Orang nomor satu di Polres SBB ini menegaskan, pemilik speedboat IM alias Ikbal dijerat dengan pasal 302 ayat (3) Undang-undang Nomor 66 Tahun 2024 Perubahan Ketiga atas Undang-undang Nomor 17 Tahun 2008 tentang pelayaran atau Pasal 323 ayat (3) Undang-Undang Nomor 68 Tahun 2024 Perubahan Ketiga atas Undang-undang Nomor 17 Tahun 2008 tentang pelayaran.
“Ancaman hukuman 10 Tahun penjara. Tersangka sudah kami lakukan penahanan. Barang bukti yang diamankan itu, berupa 3 unit mesin Yamaha 40 Pk Dominan warna abu-abu. 1 unit speed boat dengan nama speed Dua Nona warna putih,” terang Kapolres.

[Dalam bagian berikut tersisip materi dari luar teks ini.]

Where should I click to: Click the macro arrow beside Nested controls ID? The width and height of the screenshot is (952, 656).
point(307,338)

Perwira dengan dua melati dipundaknya ini menambahkan, dari hasil penyelidikan hingga penyidikan dapat dijelaskan bahwa tersangka IM alias IKBAL selaku Nahkoda tidak memiliki dokumen pelaut berupa sertifikat keahlian, sertifikat pengukuhan dan sertifikat keterampilan sebagai nahkoda.

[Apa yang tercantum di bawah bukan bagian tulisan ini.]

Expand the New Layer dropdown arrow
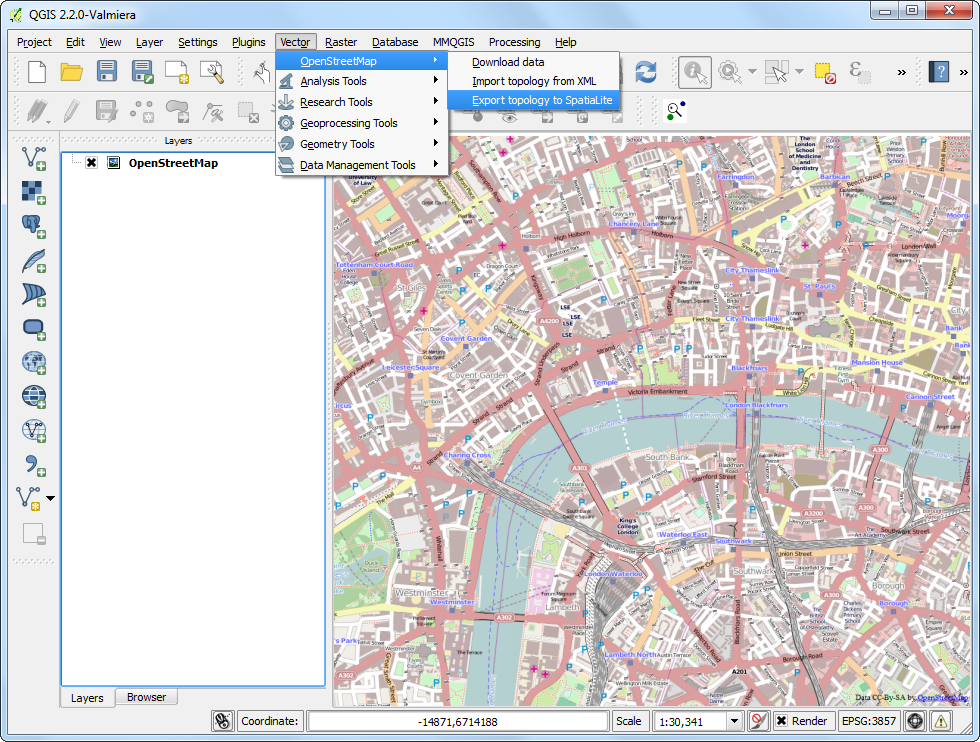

“Selain itu speed Dua Nona tidak terdaftar sebagai speed penumpang baik pada Dinas Perhubungan Kabupaten Seram Bagan Barat, maupun pada Kabupaten Maluku Tengah. Peristiwa tersebut terjadi akibat tersangka IK alias Ikbal selaku nahkoda tidak dapat mengendalikan laju speed,” beber Kapolres.
Selain itu, kata Kapolres, penyidik Satuan Polair Polres SBB, akan berupaya untuk menuntaskan kasus tersebut hingga ke Pengadilan.